February 22, 2009

Daniel Gilbert on TED

Harvard Social psychologist, Daniel Gilbert, recently had a talk posted on TED, though it looks like the talk was originally given in 2005.

It's good though. Gilbert is widely known for his research on happiness. What makes us happy? Can we predict future happiness? How do traumatic events effect our long-term happiness? And such.

Though related to his happiness research, this talk centered on general decision making (and specifically, erroneous economic decisions that we make). Basically, the gist of the talk is that people are notoriously bad in money matters because of two cognitive biases.
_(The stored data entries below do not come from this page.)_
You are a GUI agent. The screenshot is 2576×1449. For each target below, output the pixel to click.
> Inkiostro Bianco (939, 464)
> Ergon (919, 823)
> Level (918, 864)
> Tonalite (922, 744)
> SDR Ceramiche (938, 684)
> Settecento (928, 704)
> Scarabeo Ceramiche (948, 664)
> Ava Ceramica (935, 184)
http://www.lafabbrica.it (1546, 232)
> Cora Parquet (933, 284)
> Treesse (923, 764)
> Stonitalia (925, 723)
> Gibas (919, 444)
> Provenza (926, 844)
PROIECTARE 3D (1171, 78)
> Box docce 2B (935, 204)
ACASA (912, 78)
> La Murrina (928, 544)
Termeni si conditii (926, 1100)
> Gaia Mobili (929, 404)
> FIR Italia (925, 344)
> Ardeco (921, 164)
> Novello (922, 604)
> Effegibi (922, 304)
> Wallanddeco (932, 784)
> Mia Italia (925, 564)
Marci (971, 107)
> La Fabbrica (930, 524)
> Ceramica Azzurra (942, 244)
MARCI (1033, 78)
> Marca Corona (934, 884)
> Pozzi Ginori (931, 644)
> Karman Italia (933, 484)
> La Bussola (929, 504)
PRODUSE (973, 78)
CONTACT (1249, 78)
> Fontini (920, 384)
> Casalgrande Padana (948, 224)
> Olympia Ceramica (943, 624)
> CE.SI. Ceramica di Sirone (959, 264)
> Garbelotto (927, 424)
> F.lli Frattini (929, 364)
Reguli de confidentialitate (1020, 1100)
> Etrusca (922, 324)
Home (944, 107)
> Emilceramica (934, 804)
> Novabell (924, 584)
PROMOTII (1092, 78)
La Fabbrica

The first causes us to make erroneous judgments in estimating the odds of a potential gain. The second causes us to make erroneous estimates in the positive value of the potential gain.

His reasoning for why we have these cognitive biases goes back to us being evolved creatures. Firstly, we evolved in environments that rarely changed. We lived in small groups, had short lives and had to make relatively few choices. Instead our ancestors focused on the here and now. In his words: "the highest priority was to eat and mate today."
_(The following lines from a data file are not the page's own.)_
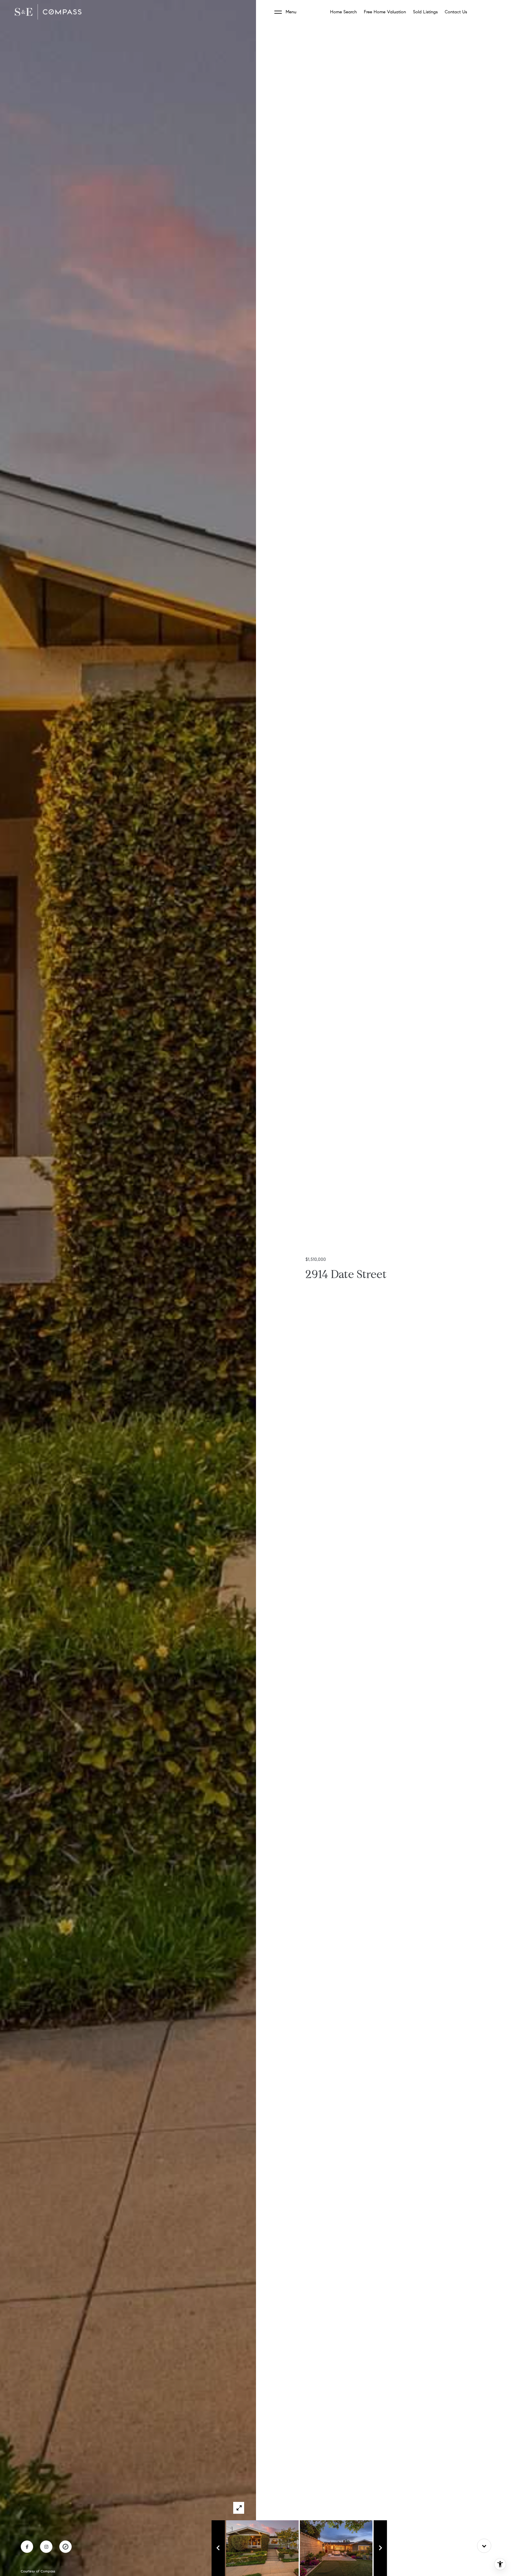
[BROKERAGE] (65, 2546)
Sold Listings (425, 12)
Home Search (343, 12)
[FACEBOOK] (27, 2546)
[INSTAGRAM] (46, 2546)
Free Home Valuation (385, 12)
Well, anyways, check out the video. It's good, and there's a Q&A section at the end.

Check it out:


David Ryan Schurtz said...

If we are so bad at predicting the future how do people reach retirement? How do people collect massive amounts of goods across a life span?

These exciting questions and more will be answered by.... well someone who isn't me.

pr1ttyricky said...

hey, thanks for the comment!

i think preparing for retirement is partly due to our inability to predict the future. we prepare for retirement, because we can't predict how things will turn out in the long-term. as well, i think the issue about having a welfare system like social security even highlights how bad a lot of us are at such preparation/prediction.